An open campaign can encompass several definitions.

An open campaign may be a set of public protest actions against a person (e.g. a politician), an organization (e.g. a private education association), or a corporation with a clear goal and transparent methods.

In most cases, people who organise an open campaign are people willing to act by themselves, rather than strictly relying on politicians or other leaders. They often are willing to take control of their struggle and define their priorities, and work as a team, with little or no hierarchy, but rather favor people to participate with their own skills.

Typical open campaigns rely on organizing talks, video displays, mailings, protest letters, leaflets distributions, articles in newspapers, petitions. The location and time of a campaign is usually heavily dependent upon the focus chosen.

The signs of an open campaign are ones associated with mystery, uncertainty, consensus and discussion. Open campaign is mysterious in that it is often difficult to pinpoint a head or a leader. There is fair levels of uncertainty when it comes to the next steps within the campaign journey. Decisions are usually passed through discussions and consensus.

Examples
civil society organisations developing a common theory of change to shape a common campaign
petitions from shopkeepers to allow small convenience local food shop to trade in their full range of goods from early until late on seven days a week
Online services for the implementation of moral purchasing or MeatballWiki to improve virtual community and especially wiki governance
Open fundraising platforms that then use the funds to support community-led campaigns
an association trying to make the public aware of an issue (see example below)

The expression is also often used by politicians officially starting to campaign as a candidate for a specific election. A similar meaning is given in sports, with the official start of a sport season (e.g. in France, Roland Garros Tournament).

The expression is sometimes used in games, in particular role gaming.

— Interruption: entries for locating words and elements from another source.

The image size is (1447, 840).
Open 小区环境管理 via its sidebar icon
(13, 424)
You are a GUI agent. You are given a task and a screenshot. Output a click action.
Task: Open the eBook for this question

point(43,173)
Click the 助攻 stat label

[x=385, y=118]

Examples of open campaigns
Greenpeace is using "open campaign" as part of its effort to engage and empower old and new audiences to play a leading and meaningful role in pushing for change, with the willingness to be transparent down to the merest tactical details, although there may be some situations where some of these are hidden to provide some element of surprise. 
An Open campaign is not a dictionary matter it is instead a framework for understanding, planning and involving people, organisations and input in a bottom-up manner not the vintage top-down campaign planning process. The core of the open campaign is and must be, the meaningful involvement of people either in setting campaign strategy or in open tactics.
Wikipedia is arguably an open campaign to create an online encyclopedia. 
Meta is arguably an open campaign to govern an online encyclopedia. 
MeatballWiki is arguably an open campaign to improve virtual community and especially wiki governance.
SourceWatch is an open campaign to disclose propaganda techniques and participants.
Consumerium is an open campaign to implement moral purchasing.
OpenCampaign is an online petition campaign management software.